- ABOUT THIS TASK -
Reproduce this listing from its first line through the line with "[Vai a PaDigitale2026] (581, 1721)", inclusive, leaving out all that follows.

- STORED DATA -
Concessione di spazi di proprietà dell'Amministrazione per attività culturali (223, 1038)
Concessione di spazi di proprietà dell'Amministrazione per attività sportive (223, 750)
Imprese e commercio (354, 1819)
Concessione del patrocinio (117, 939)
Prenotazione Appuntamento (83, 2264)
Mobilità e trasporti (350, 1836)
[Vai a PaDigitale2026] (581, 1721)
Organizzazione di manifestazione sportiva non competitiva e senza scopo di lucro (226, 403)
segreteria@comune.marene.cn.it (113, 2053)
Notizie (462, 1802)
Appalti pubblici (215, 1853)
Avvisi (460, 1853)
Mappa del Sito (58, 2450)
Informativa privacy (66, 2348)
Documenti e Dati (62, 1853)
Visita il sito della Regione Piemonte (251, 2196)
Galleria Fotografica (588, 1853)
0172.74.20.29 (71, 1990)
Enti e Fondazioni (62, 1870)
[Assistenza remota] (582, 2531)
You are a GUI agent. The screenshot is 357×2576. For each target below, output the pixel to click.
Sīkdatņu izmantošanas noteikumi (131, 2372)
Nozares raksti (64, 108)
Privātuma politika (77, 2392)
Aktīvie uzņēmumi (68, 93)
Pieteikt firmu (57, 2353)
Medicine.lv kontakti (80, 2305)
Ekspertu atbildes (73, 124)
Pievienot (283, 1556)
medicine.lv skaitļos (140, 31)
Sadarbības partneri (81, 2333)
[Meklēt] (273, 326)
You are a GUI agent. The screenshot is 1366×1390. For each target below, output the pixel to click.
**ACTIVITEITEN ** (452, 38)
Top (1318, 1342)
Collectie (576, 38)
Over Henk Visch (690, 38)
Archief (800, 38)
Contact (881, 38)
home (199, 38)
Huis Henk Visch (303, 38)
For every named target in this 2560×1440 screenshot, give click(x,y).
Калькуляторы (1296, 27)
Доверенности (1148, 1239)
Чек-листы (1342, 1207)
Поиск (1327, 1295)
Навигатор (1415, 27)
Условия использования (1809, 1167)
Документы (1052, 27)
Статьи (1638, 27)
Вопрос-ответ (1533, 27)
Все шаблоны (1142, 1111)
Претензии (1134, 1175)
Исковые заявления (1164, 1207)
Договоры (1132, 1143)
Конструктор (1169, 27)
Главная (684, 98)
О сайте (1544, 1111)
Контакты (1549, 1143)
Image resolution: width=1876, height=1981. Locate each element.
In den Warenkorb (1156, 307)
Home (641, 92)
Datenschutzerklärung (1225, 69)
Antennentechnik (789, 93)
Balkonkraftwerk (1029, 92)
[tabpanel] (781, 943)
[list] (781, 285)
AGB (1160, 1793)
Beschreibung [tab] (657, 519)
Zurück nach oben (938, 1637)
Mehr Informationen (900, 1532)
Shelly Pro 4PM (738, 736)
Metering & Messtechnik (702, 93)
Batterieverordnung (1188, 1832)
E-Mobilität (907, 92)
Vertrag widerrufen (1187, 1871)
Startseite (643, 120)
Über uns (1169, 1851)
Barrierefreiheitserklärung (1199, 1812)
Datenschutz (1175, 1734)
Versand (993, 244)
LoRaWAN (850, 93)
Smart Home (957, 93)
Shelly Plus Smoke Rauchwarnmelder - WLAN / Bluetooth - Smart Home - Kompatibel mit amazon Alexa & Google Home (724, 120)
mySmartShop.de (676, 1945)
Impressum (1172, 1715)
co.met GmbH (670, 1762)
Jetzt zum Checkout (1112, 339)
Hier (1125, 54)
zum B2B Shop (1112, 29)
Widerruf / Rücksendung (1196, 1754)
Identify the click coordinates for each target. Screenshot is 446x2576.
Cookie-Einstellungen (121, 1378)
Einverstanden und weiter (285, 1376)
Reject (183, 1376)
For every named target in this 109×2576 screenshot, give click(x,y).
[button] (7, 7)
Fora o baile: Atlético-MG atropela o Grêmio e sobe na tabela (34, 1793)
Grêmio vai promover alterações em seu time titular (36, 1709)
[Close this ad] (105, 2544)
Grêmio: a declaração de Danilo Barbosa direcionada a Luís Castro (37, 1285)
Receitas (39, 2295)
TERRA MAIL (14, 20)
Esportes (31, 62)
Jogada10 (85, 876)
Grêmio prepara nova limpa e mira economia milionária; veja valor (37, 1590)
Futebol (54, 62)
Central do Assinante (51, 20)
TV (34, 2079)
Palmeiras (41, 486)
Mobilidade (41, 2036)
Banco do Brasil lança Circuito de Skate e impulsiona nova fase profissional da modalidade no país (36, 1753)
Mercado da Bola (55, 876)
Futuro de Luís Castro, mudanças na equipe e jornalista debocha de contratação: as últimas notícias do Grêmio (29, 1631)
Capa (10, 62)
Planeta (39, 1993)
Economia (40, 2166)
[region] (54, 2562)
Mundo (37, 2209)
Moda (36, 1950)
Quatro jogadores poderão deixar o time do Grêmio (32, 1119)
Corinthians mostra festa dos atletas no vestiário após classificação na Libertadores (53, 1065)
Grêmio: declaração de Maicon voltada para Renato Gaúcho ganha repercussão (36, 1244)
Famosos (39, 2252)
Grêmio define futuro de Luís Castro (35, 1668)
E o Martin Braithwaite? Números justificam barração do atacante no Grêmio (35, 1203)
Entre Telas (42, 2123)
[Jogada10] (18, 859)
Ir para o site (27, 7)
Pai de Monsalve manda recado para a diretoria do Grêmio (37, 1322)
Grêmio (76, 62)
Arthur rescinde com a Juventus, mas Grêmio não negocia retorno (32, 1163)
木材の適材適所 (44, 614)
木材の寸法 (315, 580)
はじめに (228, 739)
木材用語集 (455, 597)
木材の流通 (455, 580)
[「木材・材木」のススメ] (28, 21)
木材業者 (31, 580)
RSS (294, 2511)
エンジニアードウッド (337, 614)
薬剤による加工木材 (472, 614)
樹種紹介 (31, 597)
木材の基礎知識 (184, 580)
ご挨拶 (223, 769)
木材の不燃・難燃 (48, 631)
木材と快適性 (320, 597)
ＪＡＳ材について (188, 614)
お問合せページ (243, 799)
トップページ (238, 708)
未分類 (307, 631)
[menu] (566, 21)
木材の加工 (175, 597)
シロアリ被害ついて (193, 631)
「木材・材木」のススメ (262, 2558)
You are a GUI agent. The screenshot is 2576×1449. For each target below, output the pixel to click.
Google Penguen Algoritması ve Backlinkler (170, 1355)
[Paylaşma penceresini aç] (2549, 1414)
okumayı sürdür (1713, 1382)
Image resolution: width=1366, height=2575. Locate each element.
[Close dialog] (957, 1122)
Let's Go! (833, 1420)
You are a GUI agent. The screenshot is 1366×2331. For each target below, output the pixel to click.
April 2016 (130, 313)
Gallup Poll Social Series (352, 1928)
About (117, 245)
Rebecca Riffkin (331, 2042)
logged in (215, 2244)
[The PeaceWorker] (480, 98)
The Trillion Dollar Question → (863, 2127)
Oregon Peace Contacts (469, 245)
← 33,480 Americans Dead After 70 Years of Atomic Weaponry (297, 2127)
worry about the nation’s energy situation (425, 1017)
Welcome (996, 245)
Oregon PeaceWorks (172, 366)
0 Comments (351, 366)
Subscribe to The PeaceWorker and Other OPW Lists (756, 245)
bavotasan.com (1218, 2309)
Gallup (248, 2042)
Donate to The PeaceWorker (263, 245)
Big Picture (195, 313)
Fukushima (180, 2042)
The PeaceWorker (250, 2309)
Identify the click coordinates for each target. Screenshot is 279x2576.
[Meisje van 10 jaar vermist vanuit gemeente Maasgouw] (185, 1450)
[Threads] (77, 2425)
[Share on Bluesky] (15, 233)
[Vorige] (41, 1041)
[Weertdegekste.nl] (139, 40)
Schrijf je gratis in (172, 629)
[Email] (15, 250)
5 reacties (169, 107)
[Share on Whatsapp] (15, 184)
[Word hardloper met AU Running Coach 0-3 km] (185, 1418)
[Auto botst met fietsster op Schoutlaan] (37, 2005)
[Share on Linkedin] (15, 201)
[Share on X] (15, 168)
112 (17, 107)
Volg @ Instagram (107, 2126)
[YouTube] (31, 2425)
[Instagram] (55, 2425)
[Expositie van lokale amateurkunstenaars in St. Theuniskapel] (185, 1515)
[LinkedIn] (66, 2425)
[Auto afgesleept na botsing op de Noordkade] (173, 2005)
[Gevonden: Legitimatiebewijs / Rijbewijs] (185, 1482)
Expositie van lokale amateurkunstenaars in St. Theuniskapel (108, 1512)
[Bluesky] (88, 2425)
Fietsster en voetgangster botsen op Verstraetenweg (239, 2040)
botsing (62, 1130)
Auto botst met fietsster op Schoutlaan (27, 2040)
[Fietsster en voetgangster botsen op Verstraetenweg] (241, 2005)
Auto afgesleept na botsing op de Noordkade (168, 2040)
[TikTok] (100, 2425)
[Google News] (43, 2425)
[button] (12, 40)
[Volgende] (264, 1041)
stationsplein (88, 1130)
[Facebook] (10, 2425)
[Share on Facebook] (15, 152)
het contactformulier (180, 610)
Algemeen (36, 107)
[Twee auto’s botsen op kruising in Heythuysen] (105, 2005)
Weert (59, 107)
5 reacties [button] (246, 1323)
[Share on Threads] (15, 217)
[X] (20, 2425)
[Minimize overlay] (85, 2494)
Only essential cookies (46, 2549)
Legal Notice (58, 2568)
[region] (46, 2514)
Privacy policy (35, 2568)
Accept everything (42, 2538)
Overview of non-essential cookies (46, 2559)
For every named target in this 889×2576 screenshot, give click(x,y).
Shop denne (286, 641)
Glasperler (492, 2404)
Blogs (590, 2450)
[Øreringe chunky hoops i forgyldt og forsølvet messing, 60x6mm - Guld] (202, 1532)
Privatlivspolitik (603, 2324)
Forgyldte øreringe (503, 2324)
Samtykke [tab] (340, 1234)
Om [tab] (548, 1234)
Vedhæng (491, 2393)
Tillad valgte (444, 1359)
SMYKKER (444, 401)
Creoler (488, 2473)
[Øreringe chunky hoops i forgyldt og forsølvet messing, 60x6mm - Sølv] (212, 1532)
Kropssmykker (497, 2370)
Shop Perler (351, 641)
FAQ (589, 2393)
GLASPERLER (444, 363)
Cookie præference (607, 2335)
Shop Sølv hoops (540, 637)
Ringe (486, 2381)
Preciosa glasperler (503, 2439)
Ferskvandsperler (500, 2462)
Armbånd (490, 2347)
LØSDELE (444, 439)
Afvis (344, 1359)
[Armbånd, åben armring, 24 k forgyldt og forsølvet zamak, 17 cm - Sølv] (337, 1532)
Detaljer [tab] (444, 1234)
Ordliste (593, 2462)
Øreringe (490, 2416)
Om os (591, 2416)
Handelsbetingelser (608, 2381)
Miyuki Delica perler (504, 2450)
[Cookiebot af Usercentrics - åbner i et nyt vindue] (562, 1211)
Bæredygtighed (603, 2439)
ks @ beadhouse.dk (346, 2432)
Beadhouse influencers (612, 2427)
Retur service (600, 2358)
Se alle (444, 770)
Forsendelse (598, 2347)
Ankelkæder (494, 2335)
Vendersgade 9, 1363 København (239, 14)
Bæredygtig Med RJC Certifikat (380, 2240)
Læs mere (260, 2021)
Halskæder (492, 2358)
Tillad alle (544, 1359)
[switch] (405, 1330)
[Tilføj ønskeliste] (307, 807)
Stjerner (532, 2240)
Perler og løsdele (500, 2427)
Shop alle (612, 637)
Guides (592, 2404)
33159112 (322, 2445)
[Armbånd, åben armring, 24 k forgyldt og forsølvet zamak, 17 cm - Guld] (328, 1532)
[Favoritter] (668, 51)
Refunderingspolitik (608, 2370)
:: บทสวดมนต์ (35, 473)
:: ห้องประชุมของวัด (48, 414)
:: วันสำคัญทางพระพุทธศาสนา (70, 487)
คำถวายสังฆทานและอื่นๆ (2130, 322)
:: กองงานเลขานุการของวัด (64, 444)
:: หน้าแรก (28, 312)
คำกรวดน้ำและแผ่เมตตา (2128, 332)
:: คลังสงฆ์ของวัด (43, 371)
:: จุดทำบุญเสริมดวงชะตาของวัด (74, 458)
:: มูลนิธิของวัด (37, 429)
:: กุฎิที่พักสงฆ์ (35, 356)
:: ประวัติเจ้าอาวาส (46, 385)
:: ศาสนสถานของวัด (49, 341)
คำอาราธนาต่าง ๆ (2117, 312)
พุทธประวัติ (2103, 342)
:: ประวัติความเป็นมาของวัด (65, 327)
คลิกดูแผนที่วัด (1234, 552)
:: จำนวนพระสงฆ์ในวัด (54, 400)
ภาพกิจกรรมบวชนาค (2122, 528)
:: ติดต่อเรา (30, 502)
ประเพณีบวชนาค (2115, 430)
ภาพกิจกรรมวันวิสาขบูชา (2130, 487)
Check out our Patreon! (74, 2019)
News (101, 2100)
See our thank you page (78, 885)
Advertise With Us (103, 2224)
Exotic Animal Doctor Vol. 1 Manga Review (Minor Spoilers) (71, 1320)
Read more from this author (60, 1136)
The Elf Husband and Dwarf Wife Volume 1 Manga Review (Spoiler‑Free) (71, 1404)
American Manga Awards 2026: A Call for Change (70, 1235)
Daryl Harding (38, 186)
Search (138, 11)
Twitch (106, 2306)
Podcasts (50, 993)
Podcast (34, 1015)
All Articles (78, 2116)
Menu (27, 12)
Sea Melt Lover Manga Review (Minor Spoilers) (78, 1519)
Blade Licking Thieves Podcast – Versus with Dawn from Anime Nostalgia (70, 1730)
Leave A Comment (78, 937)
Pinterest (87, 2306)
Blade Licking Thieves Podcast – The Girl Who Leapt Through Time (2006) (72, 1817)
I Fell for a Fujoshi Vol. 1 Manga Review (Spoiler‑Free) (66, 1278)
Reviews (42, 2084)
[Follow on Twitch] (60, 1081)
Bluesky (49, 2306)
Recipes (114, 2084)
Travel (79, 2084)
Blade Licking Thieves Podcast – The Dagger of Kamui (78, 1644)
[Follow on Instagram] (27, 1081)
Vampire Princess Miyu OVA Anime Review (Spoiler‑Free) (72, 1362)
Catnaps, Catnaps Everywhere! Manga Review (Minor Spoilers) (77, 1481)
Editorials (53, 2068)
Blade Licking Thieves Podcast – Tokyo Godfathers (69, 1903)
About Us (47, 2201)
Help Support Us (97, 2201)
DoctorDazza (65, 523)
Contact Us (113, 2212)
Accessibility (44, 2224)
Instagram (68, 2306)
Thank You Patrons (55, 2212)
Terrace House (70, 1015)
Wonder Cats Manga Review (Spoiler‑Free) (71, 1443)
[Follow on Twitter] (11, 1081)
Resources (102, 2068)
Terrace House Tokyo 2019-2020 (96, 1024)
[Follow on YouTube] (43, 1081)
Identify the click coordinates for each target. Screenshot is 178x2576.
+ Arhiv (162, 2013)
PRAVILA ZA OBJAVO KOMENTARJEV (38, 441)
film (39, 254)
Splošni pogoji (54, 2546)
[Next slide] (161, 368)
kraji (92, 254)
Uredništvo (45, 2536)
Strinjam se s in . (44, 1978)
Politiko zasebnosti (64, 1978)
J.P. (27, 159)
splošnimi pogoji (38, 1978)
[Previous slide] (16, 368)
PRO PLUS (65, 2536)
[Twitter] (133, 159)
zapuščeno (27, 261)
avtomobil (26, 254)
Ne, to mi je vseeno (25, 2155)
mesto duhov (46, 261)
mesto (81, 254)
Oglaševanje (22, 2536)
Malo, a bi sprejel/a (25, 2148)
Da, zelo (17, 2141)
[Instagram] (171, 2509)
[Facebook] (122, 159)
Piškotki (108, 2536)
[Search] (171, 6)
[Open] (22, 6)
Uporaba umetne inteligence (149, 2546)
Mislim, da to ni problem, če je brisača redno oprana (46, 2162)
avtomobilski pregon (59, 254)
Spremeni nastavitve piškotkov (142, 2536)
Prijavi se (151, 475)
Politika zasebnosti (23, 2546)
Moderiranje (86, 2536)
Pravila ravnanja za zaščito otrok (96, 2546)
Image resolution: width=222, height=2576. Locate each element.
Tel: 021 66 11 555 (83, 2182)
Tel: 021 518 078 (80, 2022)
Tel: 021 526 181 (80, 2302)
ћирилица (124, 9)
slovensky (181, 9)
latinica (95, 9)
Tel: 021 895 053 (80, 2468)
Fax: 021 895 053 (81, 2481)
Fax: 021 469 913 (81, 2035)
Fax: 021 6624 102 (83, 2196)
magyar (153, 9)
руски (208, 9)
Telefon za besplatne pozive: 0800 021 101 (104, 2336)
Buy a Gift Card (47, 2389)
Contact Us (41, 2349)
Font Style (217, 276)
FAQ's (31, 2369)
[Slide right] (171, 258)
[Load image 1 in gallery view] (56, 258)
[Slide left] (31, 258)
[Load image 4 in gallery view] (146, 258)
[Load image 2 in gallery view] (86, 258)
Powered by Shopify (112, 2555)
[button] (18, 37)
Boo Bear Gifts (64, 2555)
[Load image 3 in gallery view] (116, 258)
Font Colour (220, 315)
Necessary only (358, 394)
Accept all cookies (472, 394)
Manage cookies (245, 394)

- YOUR RESPONSE -
Concessione di spazi di proprietà dell'Amministrazione per attività culturali (223, 1038)
Concessione di spazi di proprietà dell'Amministrazione per attività sportive (223, 750)
Imprese e commercio (354, 1819)
Concessione del patrocinio (117, 939)
Prenotazione Appuntamento (83, 2264)
Mobilità e trasporti (350, 1836)
[Vai a PaDigitale2026] (581, 1721)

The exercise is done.